Joe Vodicka

No. 48, 20
- Position: Halfback

Personal information
- Born: March 4, 1921 Chicago, Illinois, U.S.
- Died: February 28, 1995 (aged 73) Chicago, Illinois, U.S.
- Listed height: 5 ft 10 in (1.78 m)
- Listed weight: 189 lb (86 kg)

Career information
- High school: Lane Tech (Chicago)
- College: Illinois State

Career history
- Chicago Bears (1943, 1945); Chicago Cardinals (1945);

Awards and highlights
- NFL champion (1943);
- Stats at Pro Football Reference

= Joe Vodicka =

American football player (1921–1995)

Joseph J. Vodicka (March 4, 1921 – February 28, 1995) was an American professional football halfback who played two seasons in the National Football League (NFL) with the Chicago Bears and Chicago Cardinals. He played college football at Illinois State University.

==Early life and college==
Joseph J. Vodicka was born on March 4, 1921, in Chicago, Illinois. He attended Lane Technical College Prep High School in Chicago. He suffered a serious injury while in high school in 1938. Vodicka was told by doctors that he would have a limp for the rest of his life. However, he later fully recovered.

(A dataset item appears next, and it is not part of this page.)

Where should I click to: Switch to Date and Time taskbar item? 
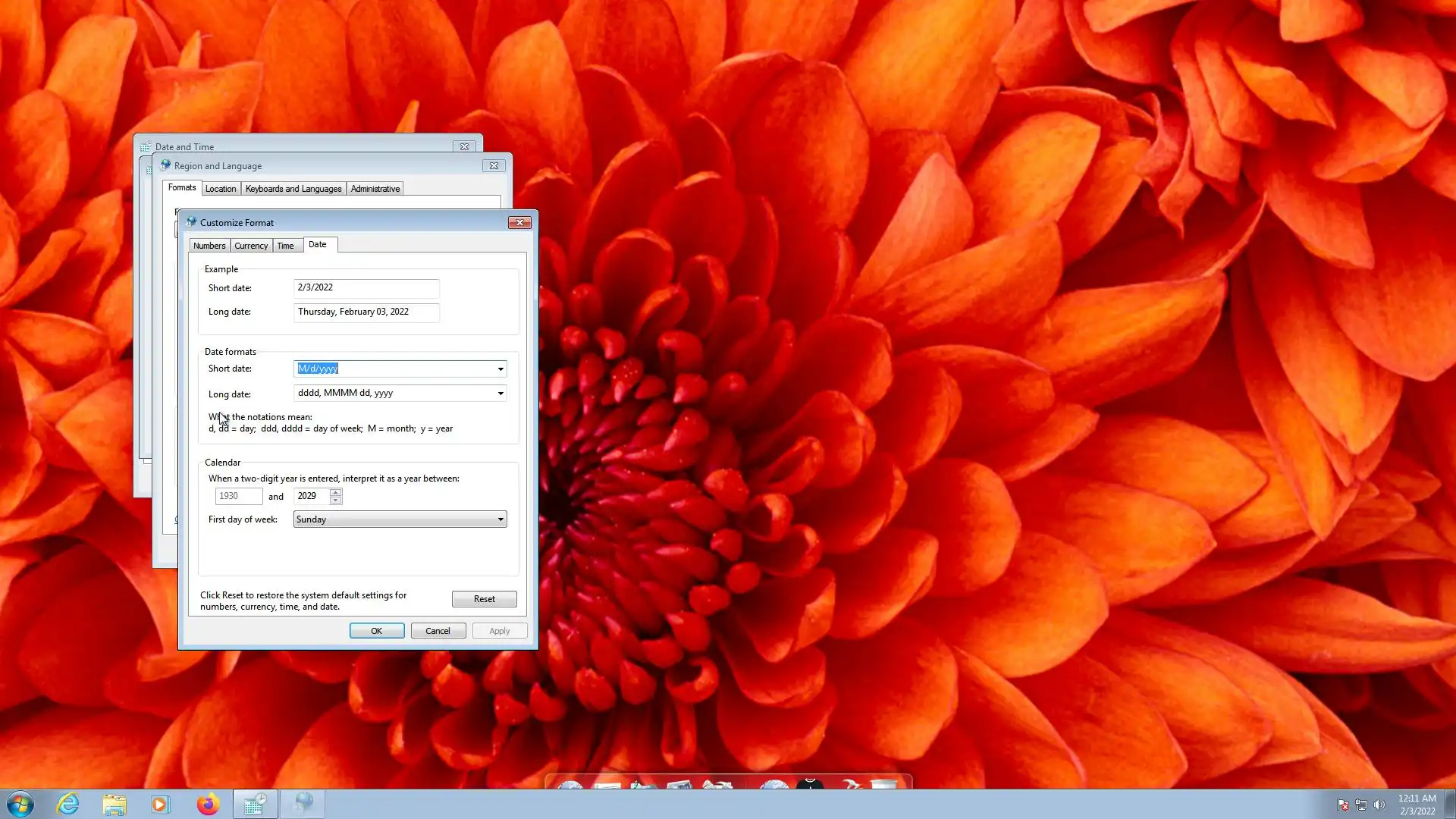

Vodicka played college football for the Illinois State Normal Redbirds of Illinois State Normal University.

==Professional career==
Vodicka signed with the Chicago Bears in 1943. He played in three games for the Bears during the 1943 season but did not record any statistics. He had one rushing attempt for three yards in the 1943 NFL Championship Game victory over the Washington Redskins. Vodicka then served in the United States Navy during World War II and played for the 1944 Camp Peary Pirates football team. He returned to the Bears in 1945, appearing in four games while starting two.

Vodicka finished the 1945 season with the Chicago Cardinals. He played in four games, starting one, for the Cardinals that year, recording three carries for negative one yard, one reception for three yards, four punt returns for nine yards, and one kick return for 20 yards.

==Personal life==
Vodicka died on February 28, 1985, in Chicago.